LODI — Four-year-old Emmett Jewell, who has cerebral palsy and a cortical visual impairment, loves to swing and slide.
His mother, Devon Vandyke, said because Emmett is in a wheelchair they rarely come to the park since he can’t use most of the playground equipment.
“I can’t take him down theses slides forever,” Vandyke told FOX40 Thursday. “I’m too big and he’s getting too big for me to carry him up there. He wants to do all of the things that the other kids do.”
Right now, that’s not an option for Emmett or other kids with special needs.
So, Vandyke is launching an effort to bring an all-inclusive park to Lodi.

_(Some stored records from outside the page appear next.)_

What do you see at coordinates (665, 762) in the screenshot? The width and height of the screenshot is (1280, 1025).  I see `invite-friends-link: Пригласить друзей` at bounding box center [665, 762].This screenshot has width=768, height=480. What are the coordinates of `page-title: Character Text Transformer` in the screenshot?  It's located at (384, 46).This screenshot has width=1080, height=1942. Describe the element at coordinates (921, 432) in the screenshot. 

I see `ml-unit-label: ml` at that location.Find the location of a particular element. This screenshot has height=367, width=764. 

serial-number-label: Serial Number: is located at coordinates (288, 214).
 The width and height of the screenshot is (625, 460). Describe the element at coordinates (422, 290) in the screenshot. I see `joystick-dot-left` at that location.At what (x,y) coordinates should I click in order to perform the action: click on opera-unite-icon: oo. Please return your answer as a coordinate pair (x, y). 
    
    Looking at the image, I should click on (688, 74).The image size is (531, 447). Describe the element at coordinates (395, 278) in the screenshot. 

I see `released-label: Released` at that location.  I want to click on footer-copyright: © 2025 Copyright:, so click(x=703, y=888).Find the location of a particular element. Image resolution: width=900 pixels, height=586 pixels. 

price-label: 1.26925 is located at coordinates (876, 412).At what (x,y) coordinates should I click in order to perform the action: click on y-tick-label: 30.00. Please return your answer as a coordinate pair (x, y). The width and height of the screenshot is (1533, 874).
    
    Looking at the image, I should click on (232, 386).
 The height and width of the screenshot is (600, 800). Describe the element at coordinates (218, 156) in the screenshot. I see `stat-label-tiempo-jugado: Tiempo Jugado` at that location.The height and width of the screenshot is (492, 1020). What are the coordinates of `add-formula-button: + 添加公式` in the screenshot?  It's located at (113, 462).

“Really, we just want equality, we want to feel included. We want to feel like we’re heard and part of the community just like other children,” she said. “He’s a child first before he is, you know, a disabled child. He’s a child who deserves a park that he can play in.”
The city is set to begin work replacing the playground equipment at English Oaks Commons and Beckman Park and is currently undergoing a total rebuild at Candy Cane Park.
“If there are enough funds to rebuild all these parks for typical kids, then there are enough funds to build one park, one park for special needs kids,” Vandyke said.
The city confirmed with FOX40 a wheelchair-accessible swing will be included in Candy Cane Park’s redesign. Vandyke said while the new swing will be appreciated, it isn’t enough.
“It’s just one swing and there are so many handicapped kids in Lodi that would absolutely love to go on swings and slide and would love to play together and have like a fully inclusive park that we can access. We can access the whole park, not just one small portion of it,” she said.
In a statement to FOX40, Lodi’s Parks, Recreation and Cultural Services Director Jeff Hood says:
We’ve been looking at options for an inclusive playground for several months now. We have a location identified, but don’t believe our current funding is sufficient to construct one at this time.
Vandyke told FOX40 the special needs community and their families feel ignored
“It hurts. It’s very hurtful because our kids are just as important as every other child,” she said. “We’re not asking for anything special or extreme. We just want a park that our kids can play in and enjoy too.”
She said she won’t give up until all kids have a place to play.
“That’s not an option for me. I’m not going to stop pushing for this. This is something that is important for all of our kids,” Vandyke said.